__WHAT IS ASKED__. Lay out the listing as a JSON list of strings, one string per line and no blank lines, starting at the line that contains "Task: Click the" and ending at the end of the listing, both ends included. Leave the pictures out of the answer.

__DATASET RECORDS__.
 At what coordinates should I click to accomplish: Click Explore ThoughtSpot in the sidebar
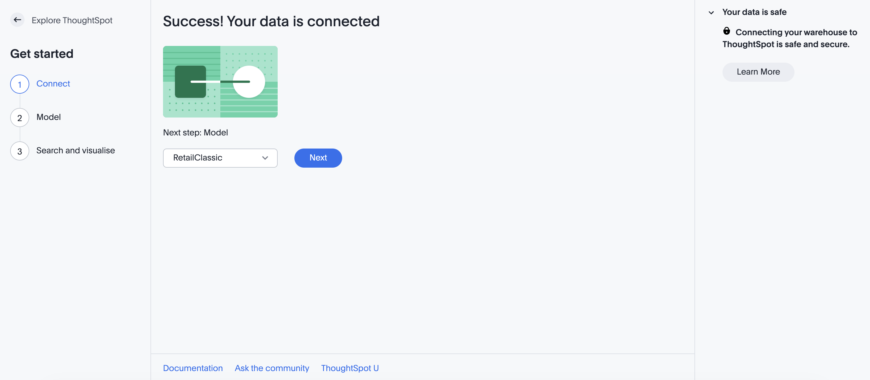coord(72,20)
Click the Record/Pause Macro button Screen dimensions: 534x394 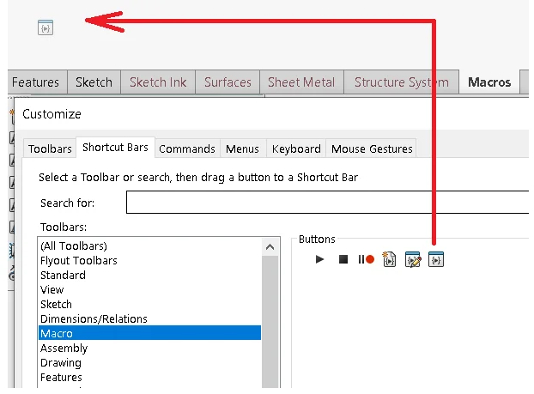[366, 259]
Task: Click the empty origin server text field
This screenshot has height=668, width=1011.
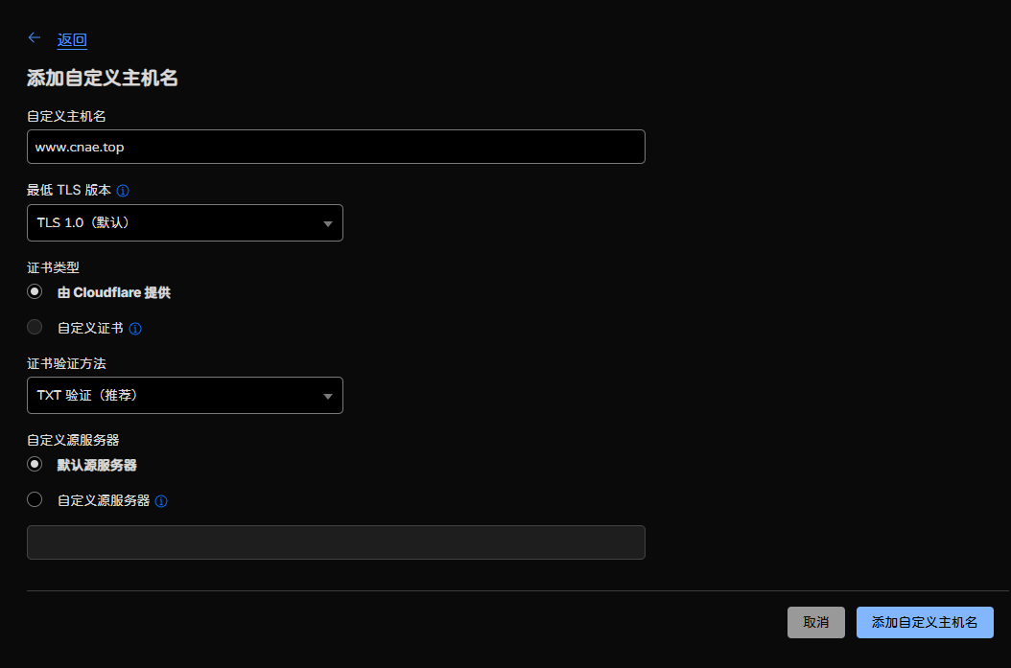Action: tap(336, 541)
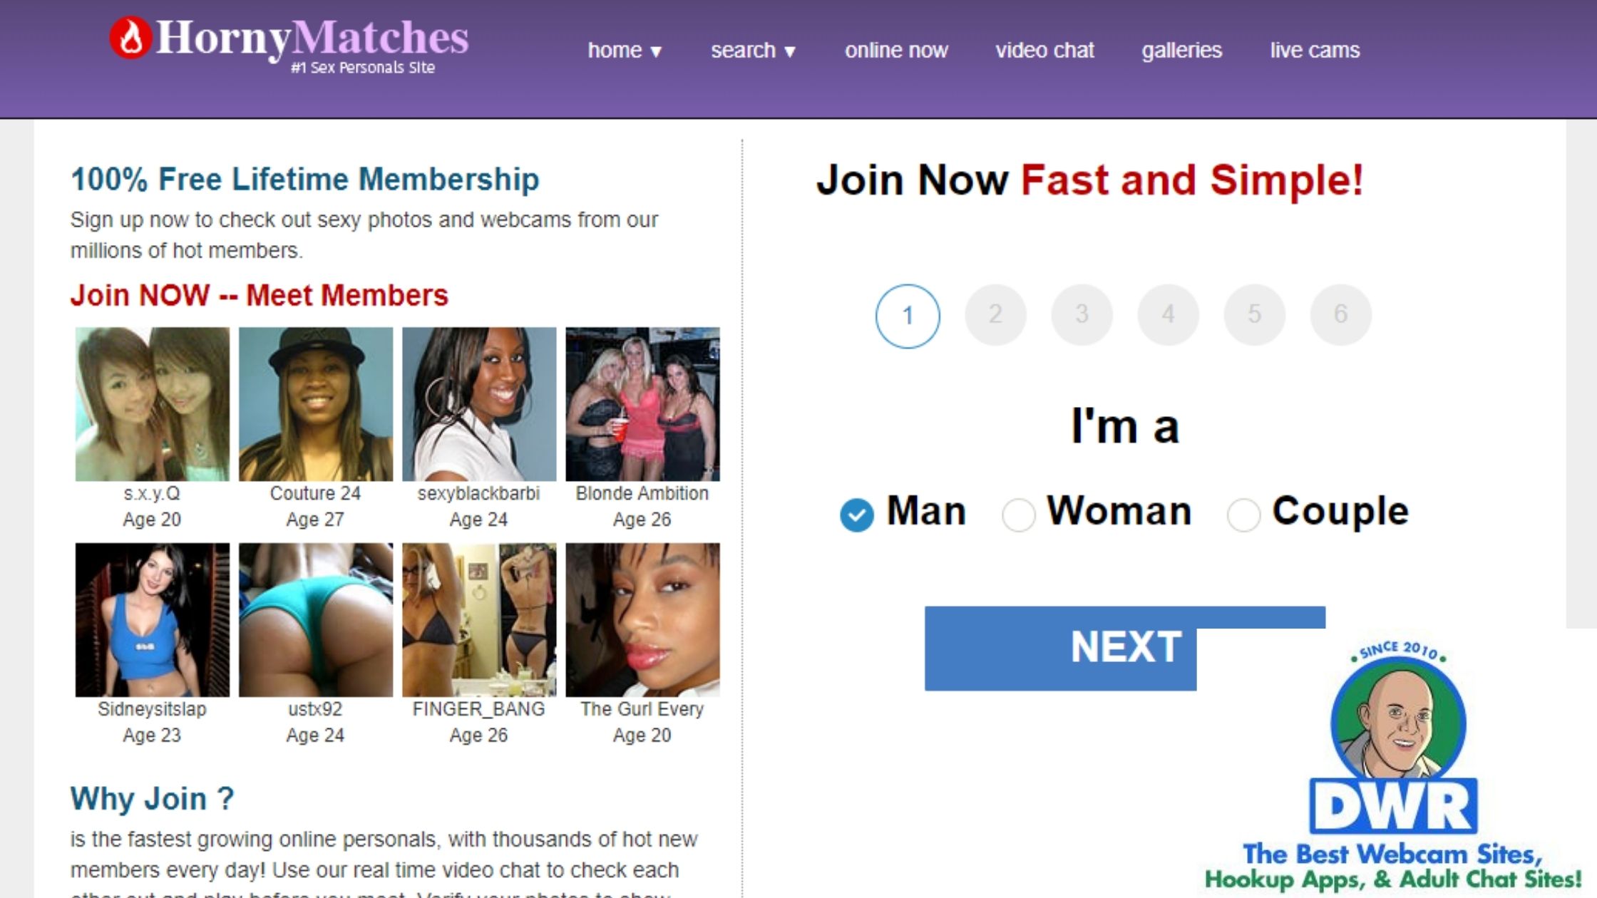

__TASK RESULT__.
[
  "Task: Click the empty origin server text field",
  "This screenshot has height=668, width=1011.",
  "Action: tap(336, 541)"
]